Sonova flagged fiscal 2025-26 sales growth and normalized EBITA growth at the lower end of prior guidance (sales 5%-9% and EBITA 14%-18% at constant FX) after reporting FY24-25 sales of CHF 3.9bn and net profit of CHF 547m. The company announced plans to divest its Sennheiser consumer audio business (to be reclassified as discontinued operations) and reiterated strategic ambitions with a CHF 6.0bn revenue target for fiscal 2030-31 and medium-term sales CAGR of 5%-10% and core EBIT CAGR of 7%-12%.

Analysis

The guidance slip plus a carve-out of the Sennheiser consumer unit creates a two-stage market dynamic: near-term headline risk (earnings disappointment, sale execution uncertainty) followed by a multi-year capital allocation/strategy test as management pivots to a retail-led, lifestyle-hearing growth vector. Expect a 6–24 month disentanglement where headline volatility will dominate multiples even if the long-term CAGR target is achievable; that makes the stock sensitive to sale process milestones and any sign that proceeds will be redeployed into buybacks or low-return capex. A less obvious consequence is margin mix shifting from OEM consumer audio to aftercare/recurring services — higher gross margin per user but greater need for working-capital and platform investment. This favors component and services suppliers that scale with connected premium devices (audio codec/MEMS vendors) and hurts independent audiology franchises that cannot match integrated retail analytics and product development sync.
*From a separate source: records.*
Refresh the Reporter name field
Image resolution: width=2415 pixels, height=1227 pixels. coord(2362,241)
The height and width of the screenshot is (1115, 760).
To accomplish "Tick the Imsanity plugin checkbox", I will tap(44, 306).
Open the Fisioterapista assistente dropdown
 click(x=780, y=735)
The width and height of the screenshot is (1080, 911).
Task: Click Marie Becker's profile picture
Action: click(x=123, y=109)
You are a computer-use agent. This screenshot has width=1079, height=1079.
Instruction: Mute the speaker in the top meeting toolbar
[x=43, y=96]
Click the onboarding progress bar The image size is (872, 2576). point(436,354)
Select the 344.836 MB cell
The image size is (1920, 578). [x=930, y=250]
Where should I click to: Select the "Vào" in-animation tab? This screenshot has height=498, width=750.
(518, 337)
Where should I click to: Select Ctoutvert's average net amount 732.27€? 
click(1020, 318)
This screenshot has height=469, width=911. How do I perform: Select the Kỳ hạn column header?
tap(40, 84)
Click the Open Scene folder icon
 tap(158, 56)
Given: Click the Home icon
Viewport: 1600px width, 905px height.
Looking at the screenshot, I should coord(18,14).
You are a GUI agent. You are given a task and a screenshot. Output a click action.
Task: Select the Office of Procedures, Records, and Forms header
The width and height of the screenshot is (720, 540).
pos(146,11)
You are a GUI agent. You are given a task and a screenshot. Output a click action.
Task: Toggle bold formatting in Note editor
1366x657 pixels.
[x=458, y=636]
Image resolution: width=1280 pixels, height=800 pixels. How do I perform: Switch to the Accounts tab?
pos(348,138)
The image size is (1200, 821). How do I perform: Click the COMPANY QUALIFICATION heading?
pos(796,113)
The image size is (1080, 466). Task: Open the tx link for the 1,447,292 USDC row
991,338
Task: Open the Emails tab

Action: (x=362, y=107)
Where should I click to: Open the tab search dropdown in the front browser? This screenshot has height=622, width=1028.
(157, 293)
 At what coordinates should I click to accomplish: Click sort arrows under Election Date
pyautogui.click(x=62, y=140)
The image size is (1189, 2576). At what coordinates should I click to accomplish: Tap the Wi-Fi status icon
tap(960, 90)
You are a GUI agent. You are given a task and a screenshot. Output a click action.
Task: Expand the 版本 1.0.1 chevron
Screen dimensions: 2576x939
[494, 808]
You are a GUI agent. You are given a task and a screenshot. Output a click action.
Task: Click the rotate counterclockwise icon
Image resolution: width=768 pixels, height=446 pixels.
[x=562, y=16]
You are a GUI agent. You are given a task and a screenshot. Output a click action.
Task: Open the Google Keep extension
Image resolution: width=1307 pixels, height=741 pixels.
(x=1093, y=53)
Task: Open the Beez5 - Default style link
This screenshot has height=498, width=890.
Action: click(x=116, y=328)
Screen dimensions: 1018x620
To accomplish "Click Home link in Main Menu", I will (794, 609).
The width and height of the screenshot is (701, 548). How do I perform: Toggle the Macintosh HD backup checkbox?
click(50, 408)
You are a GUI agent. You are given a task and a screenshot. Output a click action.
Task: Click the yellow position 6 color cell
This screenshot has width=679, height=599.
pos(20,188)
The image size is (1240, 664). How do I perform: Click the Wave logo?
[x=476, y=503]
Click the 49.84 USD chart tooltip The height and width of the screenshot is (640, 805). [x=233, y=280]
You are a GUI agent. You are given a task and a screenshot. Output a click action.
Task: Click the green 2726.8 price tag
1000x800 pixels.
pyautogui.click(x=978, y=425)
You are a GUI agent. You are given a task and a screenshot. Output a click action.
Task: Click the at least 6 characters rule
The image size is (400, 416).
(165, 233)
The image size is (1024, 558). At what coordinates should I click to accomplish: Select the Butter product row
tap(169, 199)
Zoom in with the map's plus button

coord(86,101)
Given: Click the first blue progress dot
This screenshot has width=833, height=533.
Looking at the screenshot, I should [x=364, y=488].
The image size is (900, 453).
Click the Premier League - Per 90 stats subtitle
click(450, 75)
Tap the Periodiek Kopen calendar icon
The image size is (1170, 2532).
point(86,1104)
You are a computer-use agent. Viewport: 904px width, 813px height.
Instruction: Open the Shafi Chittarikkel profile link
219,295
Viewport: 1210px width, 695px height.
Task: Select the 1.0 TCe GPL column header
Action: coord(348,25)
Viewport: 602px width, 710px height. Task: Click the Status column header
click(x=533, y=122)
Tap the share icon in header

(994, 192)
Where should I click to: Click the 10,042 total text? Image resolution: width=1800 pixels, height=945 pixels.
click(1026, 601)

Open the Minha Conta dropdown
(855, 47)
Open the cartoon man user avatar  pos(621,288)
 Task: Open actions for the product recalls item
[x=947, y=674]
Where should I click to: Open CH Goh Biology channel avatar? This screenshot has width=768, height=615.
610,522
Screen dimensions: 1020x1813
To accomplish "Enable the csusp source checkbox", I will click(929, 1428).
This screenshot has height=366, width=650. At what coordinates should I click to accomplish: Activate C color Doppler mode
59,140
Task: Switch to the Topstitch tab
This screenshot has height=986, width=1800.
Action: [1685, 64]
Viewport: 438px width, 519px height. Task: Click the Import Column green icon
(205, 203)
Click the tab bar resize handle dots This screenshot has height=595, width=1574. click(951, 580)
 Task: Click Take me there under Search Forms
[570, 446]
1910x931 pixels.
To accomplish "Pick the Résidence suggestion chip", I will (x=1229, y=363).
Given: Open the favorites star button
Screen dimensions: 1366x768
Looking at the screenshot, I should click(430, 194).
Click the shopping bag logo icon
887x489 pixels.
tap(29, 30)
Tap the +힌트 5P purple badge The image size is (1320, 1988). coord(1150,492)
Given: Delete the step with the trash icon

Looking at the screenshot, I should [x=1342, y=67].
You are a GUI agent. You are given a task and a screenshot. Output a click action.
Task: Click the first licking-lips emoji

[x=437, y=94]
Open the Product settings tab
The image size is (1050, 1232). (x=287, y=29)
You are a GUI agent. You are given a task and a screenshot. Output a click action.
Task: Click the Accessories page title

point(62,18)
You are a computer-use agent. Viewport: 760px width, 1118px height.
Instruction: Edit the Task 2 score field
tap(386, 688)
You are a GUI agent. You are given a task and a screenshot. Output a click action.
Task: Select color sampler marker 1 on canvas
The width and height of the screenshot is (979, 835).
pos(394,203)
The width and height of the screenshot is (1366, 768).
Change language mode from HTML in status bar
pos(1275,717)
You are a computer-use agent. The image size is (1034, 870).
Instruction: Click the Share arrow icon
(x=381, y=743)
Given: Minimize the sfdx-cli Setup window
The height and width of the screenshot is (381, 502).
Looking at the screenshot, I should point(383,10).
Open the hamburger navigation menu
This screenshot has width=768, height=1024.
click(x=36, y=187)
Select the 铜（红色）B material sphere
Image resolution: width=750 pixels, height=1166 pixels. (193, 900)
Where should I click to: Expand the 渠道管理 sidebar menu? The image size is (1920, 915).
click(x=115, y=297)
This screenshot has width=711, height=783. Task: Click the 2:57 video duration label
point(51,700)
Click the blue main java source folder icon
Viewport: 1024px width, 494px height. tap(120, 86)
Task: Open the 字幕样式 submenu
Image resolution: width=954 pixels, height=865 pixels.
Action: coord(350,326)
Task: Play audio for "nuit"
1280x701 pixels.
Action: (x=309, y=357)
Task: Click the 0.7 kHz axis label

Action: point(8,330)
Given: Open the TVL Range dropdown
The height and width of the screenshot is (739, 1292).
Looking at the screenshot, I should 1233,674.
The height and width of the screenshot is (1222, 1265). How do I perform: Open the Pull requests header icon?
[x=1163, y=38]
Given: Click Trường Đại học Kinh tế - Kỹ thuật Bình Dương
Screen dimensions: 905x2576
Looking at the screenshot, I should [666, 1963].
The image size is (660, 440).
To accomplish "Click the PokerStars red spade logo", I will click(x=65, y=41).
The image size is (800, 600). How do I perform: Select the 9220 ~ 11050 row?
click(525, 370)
Private equity is the most likely buyer of Sennheiser’s consumer arm, which would compress supplier bargaining leverage short-term but could re-inflate ASPs for branded consumer headsets if a strategic buyer re-invests in marketing. Key catalysts and tail risks are clear: buyer announcement or a disciplined capital return plan could re-rate the equity within 1–3 months; a protracted auction, a steep discount sale, or missed execution on retail integration could shave 20–35% off consensus earnings over 12 months. Regulatory/antitrust issues are low probability but a failed carve-out (operational separation problems) would push the timeline into years and materially increase execution risk. Given the stretched multi-year revenue target, the appropriate investment horizon is bifurcated: trade the process over months and re-evaluate long-term positioning only after disposal terms and capital allocation are clear. Volatility will be the primary friend for arbitrageers and the enemy for directional holders until one or two clear post-sale uses of proceeds are announced.